Published 14 May 2018

In a major coup, Israel’s intelligence operatives smuggled tens of thousands of documents from Iran’s nuclear weapons archive – the existence of which Iran had denied – which show the methodical steps Iran took between 199 and 2003 to build nuclear weapons. Two nuclear weapons experts say that the very existence of the archive is proof that Iran not only lied about its past nuclear weapons plans, but also about its future plans.

In his declaration that the US would withdraw from the 2015 deal with Iran, aka the Joint Comprehensive Plan of Action (JCPOA), U.S. President Donald Trump stated that the information about Iran that Israel uncovered in January and publicly revealed on 30 April is “conclusively showing the Iranian regime and its history of pursuing nuclear weapons.”

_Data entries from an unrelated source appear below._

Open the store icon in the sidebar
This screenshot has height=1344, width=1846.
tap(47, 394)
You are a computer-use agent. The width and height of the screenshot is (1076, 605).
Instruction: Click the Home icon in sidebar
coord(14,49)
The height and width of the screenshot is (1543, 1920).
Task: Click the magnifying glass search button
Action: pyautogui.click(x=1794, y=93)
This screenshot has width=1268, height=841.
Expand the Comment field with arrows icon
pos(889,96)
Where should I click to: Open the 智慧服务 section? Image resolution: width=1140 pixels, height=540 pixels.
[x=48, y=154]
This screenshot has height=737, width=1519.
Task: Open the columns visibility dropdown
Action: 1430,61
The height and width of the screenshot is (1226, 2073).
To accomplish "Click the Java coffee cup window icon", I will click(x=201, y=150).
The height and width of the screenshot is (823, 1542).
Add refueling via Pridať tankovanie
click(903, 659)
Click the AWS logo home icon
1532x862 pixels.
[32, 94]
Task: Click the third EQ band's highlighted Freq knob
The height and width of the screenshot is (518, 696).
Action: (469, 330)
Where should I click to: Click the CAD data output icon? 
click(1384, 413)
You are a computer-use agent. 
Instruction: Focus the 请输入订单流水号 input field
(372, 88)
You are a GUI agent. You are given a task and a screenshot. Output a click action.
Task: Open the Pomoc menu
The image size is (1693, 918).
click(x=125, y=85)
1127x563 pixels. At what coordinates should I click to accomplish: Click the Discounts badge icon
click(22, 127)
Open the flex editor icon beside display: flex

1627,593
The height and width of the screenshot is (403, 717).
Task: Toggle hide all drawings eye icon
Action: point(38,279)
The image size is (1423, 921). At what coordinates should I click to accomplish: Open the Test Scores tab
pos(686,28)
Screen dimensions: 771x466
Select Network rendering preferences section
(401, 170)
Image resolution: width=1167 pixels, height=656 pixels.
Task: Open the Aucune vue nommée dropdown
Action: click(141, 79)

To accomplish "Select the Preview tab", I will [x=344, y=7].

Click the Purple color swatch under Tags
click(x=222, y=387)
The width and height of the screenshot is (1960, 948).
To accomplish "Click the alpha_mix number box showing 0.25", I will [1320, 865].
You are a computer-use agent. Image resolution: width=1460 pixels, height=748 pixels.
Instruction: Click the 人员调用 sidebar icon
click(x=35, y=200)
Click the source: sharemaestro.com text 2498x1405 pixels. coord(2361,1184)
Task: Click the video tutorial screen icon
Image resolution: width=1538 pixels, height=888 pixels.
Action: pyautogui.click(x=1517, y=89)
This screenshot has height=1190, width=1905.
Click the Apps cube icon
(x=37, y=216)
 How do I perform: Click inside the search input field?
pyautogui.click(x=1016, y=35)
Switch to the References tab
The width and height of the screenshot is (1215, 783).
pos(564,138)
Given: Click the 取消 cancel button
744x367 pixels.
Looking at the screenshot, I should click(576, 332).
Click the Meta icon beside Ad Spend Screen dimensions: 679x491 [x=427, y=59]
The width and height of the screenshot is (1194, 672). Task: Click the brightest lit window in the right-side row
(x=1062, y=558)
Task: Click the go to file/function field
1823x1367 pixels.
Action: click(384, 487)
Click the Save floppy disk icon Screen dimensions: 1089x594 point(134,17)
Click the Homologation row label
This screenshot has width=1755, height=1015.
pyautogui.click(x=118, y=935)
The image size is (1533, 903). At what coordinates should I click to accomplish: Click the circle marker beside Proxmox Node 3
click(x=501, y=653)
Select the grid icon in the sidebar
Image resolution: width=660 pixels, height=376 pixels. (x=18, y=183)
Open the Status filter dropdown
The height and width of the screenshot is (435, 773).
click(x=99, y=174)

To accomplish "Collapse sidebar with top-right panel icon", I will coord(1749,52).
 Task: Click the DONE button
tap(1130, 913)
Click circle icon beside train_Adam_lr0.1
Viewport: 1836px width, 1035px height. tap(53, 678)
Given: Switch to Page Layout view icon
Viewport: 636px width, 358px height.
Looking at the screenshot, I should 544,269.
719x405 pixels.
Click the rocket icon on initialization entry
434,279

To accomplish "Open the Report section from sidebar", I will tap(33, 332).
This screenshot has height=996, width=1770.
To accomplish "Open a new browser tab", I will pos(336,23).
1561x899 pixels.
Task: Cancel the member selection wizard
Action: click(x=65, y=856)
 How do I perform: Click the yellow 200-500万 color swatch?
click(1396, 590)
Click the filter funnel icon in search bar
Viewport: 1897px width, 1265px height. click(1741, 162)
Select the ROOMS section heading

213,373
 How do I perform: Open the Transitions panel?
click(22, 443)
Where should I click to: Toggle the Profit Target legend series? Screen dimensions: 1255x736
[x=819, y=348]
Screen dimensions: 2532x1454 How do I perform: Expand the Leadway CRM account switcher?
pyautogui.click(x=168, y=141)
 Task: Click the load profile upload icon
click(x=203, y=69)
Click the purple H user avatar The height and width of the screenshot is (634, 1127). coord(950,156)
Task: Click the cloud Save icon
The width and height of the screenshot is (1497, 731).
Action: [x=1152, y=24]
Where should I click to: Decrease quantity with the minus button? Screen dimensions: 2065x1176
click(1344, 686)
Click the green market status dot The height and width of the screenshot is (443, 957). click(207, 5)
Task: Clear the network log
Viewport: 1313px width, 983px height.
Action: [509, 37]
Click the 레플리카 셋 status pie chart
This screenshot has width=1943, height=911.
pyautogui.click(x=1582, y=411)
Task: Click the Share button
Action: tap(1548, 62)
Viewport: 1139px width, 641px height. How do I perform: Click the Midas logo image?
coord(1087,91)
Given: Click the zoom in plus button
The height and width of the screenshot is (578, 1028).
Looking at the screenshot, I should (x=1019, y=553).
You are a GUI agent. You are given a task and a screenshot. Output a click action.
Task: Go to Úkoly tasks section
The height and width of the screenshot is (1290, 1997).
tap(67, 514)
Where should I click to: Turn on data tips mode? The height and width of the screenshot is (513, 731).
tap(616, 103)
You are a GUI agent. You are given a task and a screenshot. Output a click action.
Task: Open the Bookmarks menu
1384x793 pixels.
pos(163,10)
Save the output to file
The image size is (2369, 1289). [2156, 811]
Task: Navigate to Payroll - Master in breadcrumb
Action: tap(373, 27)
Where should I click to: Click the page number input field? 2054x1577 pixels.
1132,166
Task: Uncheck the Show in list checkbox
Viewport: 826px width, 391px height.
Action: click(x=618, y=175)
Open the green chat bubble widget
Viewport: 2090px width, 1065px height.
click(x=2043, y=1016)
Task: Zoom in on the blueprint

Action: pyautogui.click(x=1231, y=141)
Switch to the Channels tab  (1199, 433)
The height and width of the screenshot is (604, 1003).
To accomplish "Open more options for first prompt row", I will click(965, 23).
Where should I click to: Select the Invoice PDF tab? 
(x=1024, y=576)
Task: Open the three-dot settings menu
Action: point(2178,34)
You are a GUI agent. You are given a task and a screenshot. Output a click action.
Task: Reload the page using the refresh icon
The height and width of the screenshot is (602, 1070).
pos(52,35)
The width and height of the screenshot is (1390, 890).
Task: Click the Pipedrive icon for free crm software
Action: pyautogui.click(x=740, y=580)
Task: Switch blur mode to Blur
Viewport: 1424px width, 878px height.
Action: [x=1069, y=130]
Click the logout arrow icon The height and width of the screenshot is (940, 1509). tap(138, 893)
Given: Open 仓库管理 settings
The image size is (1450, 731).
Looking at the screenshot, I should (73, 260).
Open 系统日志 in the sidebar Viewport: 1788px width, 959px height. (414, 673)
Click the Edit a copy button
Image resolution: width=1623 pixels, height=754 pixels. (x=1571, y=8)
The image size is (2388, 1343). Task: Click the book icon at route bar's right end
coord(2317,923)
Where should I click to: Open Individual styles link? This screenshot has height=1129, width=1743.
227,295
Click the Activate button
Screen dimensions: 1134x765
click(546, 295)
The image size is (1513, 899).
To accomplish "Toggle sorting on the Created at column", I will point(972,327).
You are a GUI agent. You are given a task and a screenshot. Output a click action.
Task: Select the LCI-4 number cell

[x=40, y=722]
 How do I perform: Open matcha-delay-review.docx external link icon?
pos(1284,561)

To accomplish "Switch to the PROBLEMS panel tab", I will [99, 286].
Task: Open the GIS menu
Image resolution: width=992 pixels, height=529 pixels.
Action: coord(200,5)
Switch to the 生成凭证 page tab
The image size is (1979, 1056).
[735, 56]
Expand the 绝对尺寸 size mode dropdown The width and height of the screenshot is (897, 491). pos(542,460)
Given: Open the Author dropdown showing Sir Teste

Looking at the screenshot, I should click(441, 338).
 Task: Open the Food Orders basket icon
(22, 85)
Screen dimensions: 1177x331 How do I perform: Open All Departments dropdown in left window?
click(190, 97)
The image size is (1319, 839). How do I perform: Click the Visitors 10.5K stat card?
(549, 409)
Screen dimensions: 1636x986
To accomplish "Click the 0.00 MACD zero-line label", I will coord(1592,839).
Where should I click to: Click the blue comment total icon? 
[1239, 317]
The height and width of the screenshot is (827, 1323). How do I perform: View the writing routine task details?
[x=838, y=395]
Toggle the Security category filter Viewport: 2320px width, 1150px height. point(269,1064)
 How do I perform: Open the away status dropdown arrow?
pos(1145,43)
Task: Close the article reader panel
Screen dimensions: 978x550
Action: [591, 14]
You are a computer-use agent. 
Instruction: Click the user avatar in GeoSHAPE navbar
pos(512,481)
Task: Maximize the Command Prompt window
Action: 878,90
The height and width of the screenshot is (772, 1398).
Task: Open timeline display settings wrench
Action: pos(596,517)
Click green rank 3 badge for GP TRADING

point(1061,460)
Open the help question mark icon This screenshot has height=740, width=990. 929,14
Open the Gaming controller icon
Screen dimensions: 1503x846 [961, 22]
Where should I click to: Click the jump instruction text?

Yet, many reactions to the Israeli exposure of Iran’s secret nuclear archive were much colder. Supporters of the JCPOA spoke in an almost unanimous voice, repeating the same messages. “There is nothing new here,” they concluded. “We knew all along Iran was lying and that it had a nuclear weapons program,” explained U.S. and European politicians involved in the negotiations over the agreement. European Union foreign policy chief Federica Mogherini said of the Israeli revelations that the deal “was put in place exactly because there was no trust between the parties; otherwise we would not have required a nuclear deal to be put in place.”

Leading non-proliferation analysts soon followed suit. Mark Fitzpatrick claimed that “all of it was information that the International Atomic  Energy Agency (IAEA) already had and has already commented on.”

Jeffrey Lewis detailed in his blog how many of the details Netanyahu was pointing to in his presentation were already noted in the IAEA’s 2015 final assessment of the nuclear activities in Iran. That report provided a stamp of approval for the JCPOA to go ahead. Some argued that the head of the IAEA, Yukiya Amano, was pressured by Obama Administration officials at the time not to offend the Iranians and to make sure his report had enough positive language in it to pass the bar for the deal to come into force.

In a blog post on the website of the Australia/Israel & Jewish Affairs Council (AIJAC), Tzvi Fleischer writes that there is a major problem with the automatic responses, playing down the importance of material obtained by the Mossad from the heart of Teheran. It is simply not true that Israel found nothing new in Teheran’s nuclear archive.